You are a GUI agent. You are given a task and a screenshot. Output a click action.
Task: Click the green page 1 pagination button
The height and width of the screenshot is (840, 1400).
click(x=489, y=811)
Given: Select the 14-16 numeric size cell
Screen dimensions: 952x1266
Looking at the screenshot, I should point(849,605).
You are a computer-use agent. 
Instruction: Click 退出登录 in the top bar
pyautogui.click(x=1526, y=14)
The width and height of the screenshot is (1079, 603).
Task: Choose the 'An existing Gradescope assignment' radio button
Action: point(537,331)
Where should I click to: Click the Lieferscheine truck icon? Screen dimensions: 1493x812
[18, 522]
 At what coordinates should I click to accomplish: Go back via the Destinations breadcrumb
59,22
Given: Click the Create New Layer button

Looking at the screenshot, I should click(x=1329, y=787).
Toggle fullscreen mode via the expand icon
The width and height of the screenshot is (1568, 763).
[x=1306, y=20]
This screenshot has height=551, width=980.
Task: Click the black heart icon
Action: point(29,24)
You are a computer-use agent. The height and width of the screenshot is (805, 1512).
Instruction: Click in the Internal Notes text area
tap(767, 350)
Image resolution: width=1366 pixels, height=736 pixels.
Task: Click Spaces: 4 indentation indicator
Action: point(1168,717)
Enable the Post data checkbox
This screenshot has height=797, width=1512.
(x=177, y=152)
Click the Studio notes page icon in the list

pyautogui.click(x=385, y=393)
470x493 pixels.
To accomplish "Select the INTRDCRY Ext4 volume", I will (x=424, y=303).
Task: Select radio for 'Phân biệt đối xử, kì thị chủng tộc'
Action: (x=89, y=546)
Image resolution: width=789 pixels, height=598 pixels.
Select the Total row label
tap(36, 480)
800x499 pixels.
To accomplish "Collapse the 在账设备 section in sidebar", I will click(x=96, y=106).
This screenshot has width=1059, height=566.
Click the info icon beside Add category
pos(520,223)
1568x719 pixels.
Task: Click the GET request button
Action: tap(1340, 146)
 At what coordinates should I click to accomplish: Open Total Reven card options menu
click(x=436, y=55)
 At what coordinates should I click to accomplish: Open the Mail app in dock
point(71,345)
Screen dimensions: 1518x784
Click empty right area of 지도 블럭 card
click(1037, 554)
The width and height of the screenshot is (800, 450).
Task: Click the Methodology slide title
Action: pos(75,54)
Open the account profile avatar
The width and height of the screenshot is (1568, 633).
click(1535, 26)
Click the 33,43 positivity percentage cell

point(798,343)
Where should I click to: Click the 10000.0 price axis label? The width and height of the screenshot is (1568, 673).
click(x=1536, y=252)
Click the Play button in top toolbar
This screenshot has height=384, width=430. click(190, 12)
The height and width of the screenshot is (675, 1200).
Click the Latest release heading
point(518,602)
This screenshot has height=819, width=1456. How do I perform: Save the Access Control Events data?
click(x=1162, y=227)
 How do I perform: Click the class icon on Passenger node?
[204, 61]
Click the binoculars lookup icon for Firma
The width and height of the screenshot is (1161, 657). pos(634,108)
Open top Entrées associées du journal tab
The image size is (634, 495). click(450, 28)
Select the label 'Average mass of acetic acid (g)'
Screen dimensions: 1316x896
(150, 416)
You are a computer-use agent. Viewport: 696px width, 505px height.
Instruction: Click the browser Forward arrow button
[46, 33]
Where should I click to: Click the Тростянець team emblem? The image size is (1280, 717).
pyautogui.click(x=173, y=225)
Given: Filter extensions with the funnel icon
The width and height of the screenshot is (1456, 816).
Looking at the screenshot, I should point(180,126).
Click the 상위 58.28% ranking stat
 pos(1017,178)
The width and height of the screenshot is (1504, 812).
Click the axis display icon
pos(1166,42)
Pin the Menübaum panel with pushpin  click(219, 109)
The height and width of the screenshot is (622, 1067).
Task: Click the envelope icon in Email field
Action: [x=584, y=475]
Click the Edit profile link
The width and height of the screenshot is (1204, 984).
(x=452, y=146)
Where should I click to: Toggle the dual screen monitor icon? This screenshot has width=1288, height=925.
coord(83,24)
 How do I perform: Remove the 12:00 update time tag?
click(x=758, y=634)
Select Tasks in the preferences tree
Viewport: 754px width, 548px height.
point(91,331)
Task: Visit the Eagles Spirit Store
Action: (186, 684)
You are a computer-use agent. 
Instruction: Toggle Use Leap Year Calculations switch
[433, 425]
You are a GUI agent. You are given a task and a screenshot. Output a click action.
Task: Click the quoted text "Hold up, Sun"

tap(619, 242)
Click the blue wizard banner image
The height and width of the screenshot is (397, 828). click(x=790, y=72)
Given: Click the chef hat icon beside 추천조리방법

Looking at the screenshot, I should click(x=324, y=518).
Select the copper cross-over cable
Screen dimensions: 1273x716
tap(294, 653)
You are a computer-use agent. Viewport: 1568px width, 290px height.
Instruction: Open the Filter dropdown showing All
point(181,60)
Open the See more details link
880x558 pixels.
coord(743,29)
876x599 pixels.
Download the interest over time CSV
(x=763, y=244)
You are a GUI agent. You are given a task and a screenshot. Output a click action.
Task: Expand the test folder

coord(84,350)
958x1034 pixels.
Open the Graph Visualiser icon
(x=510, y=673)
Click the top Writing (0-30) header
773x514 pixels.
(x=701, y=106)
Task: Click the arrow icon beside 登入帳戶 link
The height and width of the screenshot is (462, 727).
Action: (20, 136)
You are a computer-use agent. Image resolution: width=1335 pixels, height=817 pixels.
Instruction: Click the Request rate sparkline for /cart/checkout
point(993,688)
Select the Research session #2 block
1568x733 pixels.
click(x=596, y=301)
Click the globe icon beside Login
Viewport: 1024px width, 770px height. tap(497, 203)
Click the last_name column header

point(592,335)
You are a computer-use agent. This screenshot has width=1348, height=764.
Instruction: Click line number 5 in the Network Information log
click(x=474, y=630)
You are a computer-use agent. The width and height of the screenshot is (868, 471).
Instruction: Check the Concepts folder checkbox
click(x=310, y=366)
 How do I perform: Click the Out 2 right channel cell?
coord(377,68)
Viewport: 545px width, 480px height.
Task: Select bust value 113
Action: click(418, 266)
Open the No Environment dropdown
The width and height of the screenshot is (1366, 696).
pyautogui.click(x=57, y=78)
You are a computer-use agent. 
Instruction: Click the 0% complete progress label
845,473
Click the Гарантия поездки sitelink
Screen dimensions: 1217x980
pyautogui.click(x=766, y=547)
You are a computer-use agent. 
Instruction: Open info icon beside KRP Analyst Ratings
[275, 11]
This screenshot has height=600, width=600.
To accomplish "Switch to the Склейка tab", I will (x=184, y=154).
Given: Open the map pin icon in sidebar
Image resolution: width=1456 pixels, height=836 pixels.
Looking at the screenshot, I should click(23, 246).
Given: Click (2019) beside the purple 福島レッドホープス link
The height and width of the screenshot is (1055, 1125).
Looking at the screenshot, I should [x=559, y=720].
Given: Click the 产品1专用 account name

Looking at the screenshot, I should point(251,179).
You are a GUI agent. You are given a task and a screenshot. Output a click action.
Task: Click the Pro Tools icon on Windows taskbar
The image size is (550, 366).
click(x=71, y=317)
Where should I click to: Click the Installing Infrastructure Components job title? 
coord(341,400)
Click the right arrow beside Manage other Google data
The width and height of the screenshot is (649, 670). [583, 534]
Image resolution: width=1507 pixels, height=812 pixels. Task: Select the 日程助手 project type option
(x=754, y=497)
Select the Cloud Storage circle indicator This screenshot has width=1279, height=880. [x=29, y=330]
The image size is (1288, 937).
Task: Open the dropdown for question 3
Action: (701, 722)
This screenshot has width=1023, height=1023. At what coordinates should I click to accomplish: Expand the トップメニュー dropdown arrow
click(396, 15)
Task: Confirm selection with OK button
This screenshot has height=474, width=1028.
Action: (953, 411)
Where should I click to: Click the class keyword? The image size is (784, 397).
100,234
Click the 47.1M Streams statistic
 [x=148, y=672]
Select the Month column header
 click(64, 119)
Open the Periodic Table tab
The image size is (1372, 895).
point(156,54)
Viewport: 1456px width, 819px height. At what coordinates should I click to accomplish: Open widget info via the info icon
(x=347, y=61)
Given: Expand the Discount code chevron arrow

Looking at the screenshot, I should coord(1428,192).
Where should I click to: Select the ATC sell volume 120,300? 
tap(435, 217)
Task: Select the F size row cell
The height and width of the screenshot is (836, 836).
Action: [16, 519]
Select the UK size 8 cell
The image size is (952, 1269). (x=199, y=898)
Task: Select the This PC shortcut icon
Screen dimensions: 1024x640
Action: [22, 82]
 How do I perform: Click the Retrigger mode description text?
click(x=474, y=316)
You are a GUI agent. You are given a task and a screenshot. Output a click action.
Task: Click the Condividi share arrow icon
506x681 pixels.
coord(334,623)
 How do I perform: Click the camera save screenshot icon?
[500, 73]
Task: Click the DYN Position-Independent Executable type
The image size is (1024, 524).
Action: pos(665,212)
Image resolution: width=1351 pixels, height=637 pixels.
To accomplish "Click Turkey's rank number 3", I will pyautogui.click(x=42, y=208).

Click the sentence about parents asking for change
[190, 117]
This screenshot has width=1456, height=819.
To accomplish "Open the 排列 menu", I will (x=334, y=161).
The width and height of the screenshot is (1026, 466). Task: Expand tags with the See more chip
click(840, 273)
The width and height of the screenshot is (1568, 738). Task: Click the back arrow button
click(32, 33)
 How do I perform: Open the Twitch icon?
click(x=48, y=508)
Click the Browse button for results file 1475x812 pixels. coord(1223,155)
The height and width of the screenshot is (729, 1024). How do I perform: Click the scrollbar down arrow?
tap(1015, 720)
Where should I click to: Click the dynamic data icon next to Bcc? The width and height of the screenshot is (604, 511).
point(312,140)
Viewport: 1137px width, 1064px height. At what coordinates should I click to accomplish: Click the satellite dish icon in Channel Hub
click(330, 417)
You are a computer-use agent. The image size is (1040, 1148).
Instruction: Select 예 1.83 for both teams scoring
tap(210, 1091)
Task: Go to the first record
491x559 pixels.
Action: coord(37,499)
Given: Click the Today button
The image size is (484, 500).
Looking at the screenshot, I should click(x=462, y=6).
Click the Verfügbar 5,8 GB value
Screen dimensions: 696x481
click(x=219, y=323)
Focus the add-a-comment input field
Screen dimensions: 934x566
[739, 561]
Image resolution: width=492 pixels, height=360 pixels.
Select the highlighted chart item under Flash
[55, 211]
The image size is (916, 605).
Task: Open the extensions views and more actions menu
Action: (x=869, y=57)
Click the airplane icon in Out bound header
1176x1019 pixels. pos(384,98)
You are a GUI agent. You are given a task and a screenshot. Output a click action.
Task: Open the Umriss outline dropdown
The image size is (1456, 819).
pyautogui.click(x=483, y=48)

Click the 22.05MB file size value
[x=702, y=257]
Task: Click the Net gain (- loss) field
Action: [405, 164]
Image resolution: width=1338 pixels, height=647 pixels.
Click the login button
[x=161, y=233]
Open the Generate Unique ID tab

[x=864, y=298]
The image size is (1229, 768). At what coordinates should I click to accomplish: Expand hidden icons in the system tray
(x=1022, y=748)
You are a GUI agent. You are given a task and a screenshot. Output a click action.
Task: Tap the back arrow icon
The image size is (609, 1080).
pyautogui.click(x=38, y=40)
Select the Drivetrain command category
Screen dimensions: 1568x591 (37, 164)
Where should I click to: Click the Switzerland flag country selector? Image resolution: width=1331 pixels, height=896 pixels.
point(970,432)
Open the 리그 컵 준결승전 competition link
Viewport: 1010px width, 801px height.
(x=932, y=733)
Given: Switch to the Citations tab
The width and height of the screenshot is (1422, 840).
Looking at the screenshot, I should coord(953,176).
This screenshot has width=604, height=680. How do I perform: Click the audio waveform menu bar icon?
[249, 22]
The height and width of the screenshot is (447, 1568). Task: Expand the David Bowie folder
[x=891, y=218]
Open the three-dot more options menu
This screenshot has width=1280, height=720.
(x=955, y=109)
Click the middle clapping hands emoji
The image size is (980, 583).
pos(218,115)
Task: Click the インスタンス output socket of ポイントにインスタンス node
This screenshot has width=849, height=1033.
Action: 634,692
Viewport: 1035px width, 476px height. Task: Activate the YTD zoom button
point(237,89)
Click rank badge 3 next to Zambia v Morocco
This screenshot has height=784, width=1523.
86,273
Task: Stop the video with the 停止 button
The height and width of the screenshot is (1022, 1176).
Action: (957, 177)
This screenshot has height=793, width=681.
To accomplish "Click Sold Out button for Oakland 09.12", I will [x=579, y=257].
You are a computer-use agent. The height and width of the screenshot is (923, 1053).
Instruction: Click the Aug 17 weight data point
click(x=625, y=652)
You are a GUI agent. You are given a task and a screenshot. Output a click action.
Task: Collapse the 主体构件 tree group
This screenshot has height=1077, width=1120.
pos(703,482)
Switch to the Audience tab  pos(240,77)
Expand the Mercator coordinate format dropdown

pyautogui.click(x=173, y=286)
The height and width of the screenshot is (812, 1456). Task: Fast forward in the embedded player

___

→ WORK TO BE COMPLETED: Retype the data character for character, from its first line down to and including the line that contains "Looking at the screenshot, I should point(849,605).".

→ THE RESPONSE:
You are a GUI agent. You are given a task and a screenshot. Output a click action.
Task: Click the green page 1 pagination button
The height and width of the screenshot is (840, 1400).
click(x=489, y=811)
Given: Select the 14-16 numeric size cell
Screen dimensions: 952x1266
Looking at the screenshot, I should point(849,605).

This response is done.